State how many lines of the material below contain the string "Away", and give only the number.

— BEGIN —

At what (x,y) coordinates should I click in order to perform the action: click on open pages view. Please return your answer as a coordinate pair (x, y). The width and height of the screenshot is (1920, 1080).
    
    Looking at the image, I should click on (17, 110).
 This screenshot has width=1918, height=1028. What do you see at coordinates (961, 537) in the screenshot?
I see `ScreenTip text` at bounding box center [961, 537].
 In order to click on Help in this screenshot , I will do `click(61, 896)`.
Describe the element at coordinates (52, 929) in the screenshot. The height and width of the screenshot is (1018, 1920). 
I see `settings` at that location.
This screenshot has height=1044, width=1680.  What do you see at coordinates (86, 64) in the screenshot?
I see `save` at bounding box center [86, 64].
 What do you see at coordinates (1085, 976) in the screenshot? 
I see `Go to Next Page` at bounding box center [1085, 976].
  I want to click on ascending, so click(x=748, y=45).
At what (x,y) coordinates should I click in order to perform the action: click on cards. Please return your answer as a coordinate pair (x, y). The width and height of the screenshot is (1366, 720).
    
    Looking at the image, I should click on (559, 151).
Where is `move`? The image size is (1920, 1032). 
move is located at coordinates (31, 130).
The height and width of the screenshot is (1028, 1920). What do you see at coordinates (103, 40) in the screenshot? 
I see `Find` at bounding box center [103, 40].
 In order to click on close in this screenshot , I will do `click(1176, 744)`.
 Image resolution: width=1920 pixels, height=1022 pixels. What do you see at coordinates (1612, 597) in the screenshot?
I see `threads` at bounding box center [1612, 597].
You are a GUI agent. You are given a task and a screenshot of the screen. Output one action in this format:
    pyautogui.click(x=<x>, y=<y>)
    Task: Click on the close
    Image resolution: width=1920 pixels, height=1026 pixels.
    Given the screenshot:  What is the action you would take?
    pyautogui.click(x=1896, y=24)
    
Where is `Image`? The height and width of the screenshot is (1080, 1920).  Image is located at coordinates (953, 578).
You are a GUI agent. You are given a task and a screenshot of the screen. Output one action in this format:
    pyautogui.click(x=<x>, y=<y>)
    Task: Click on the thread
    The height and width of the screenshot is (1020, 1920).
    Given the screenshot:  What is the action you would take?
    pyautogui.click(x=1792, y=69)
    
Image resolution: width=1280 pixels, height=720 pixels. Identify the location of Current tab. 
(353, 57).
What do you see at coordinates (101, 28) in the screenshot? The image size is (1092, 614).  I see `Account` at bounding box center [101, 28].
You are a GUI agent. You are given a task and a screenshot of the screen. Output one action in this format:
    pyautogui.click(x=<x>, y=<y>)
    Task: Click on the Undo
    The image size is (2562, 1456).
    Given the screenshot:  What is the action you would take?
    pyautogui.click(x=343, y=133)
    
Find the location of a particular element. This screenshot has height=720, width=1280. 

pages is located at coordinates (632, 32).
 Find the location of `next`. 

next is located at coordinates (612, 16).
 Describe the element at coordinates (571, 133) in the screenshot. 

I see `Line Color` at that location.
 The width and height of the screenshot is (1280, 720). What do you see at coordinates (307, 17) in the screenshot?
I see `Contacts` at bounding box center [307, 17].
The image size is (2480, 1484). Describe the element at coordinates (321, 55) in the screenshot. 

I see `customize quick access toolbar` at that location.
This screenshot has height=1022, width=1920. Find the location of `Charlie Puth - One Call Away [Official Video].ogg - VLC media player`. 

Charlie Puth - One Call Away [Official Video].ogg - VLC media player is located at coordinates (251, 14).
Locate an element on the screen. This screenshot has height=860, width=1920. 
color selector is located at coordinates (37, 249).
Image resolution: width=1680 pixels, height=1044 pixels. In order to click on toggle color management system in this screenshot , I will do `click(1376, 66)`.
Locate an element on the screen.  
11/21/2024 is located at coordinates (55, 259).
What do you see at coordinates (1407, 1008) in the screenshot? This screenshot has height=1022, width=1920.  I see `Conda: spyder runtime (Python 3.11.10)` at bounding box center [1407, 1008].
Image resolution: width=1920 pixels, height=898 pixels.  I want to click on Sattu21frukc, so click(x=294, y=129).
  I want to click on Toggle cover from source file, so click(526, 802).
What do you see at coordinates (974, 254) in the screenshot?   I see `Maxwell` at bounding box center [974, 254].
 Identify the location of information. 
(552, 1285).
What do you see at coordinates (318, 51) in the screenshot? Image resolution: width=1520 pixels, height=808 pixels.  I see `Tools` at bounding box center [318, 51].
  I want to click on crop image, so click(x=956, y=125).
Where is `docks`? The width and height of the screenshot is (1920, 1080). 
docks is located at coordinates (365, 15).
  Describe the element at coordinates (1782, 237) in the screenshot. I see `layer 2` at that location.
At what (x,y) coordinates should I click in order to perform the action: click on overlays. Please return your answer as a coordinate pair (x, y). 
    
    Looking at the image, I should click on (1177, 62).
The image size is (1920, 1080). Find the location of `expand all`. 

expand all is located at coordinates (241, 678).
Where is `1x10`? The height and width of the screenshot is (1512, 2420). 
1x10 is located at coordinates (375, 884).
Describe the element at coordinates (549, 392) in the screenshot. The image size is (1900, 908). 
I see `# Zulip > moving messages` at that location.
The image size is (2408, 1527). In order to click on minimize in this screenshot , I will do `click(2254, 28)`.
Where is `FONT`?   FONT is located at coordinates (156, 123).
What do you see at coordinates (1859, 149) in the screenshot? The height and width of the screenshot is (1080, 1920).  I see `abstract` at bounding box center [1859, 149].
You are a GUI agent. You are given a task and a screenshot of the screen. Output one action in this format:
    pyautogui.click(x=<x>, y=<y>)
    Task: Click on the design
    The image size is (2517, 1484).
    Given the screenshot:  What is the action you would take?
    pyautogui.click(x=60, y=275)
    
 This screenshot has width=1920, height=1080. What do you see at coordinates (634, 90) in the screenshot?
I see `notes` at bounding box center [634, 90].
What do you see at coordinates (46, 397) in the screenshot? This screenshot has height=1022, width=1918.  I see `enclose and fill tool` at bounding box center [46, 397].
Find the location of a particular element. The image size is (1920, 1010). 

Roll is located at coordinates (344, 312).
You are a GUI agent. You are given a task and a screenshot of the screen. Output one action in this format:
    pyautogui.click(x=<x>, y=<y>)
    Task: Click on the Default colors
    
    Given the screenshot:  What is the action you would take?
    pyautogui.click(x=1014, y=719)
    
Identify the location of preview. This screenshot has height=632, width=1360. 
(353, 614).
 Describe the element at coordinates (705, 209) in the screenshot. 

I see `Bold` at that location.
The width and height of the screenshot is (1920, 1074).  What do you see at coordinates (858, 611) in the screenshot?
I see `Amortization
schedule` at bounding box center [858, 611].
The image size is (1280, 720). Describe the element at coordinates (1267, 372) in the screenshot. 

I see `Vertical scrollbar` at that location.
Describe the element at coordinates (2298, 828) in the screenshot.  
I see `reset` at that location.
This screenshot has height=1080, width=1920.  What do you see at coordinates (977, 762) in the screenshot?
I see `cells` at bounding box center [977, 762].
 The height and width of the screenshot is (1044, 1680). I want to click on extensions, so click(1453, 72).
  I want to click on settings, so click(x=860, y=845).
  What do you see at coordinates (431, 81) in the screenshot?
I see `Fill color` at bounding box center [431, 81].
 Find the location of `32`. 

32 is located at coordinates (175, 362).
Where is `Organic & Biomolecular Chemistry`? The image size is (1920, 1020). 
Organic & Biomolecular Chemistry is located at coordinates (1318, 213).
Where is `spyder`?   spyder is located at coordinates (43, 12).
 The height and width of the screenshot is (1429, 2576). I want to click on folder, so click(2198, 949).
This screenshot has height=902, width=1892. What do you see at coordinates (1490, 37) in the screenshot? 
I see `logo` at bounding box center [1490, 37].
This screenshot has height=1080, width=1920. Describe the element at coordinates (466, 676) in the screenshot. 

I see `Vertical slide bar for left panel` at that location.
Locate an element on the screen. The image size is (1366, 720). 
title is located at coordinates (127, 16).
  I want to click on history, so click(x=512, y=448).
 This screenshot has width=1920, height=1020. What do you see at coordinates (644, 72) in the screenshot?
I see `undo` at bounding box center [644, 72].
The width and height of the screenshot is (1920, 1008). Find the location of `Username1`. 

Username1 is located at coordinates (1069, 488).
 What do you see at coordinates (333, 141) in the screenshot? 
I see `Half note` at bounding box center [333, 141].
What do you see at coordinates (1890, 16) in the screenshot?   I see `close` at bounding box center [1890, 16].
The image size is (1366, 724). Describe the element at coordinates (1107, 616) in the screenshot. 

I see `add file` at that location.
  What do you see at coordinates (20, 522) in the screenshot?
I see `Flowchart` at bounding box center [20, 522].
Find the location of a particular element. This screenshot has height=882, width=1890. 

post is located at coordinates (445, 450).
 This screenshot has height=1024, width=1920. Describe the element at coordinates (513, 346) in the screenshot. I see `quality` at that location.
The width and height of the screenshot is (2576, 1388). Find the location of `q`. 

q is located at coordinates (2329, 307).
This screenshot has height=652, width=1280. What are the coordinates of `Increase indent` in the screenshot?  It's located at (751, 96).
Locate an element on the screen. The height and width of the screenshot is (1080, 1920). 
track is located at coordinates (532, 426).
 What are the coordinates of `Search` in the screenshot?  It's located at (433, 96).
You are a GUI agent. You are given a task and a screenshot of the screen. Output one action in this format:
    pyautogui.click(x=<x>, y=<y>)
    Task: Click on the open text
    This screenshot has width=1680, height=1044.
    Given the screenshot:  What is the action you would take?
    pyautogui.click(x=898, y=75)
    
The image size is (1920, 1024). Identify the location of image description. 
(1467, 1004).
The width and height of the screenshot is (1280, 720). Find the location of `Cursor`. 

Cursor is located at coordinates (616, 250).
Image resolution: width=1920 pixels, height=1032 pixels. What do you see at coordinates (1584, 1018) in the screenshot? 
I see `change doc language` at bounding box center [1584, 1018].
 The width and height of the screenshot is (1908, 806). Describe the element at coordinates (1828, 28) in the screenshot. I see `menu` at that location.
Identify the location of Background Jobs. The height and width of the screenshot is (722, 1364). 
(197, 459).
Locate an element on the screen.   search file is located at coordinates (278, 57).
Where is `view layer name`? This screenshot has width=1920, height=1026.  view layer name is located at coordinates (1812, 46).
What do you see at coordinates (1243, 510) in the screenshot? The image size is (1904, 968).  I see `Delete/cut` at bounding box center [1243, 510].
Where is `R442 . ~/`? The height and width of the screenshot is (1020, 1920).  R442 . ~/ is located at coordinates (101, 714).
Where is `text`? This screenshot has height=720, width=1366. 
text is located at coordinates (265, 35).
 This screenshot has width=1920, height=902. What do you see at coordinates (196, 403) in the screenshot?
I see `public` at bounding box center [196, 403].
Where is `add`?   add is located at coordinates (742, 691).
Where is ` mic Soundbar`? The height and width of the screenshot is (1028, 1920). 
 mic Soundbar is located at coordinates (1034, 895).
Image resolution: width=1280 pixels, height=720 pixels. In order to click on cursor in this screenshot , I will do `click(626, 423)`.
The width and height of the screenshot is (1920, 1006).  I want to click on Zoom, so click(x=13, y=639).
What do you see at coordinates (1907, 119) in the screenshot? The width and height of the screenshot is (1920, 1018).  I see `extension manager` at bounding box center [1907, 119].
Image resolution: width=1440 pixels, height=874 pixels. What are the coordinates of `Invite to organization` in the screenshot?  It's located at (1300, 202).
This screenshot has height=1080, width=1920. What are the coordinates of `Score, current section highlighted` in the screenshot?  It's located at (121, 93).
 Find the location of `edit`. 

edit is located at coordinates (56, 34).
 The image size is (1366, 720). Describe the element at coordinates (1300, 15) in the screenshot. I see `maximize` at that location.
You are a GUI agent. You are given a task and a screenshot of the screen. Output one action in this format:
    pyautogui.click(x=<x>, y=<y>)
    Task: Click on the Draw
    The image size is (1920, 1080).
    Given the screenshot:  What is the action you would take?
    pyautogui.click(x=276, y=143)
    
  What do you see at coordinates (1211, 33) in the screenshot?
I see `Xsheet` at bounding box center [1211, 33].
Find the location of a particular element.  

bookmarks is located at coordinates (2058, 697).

— END —

* [Task result]: 2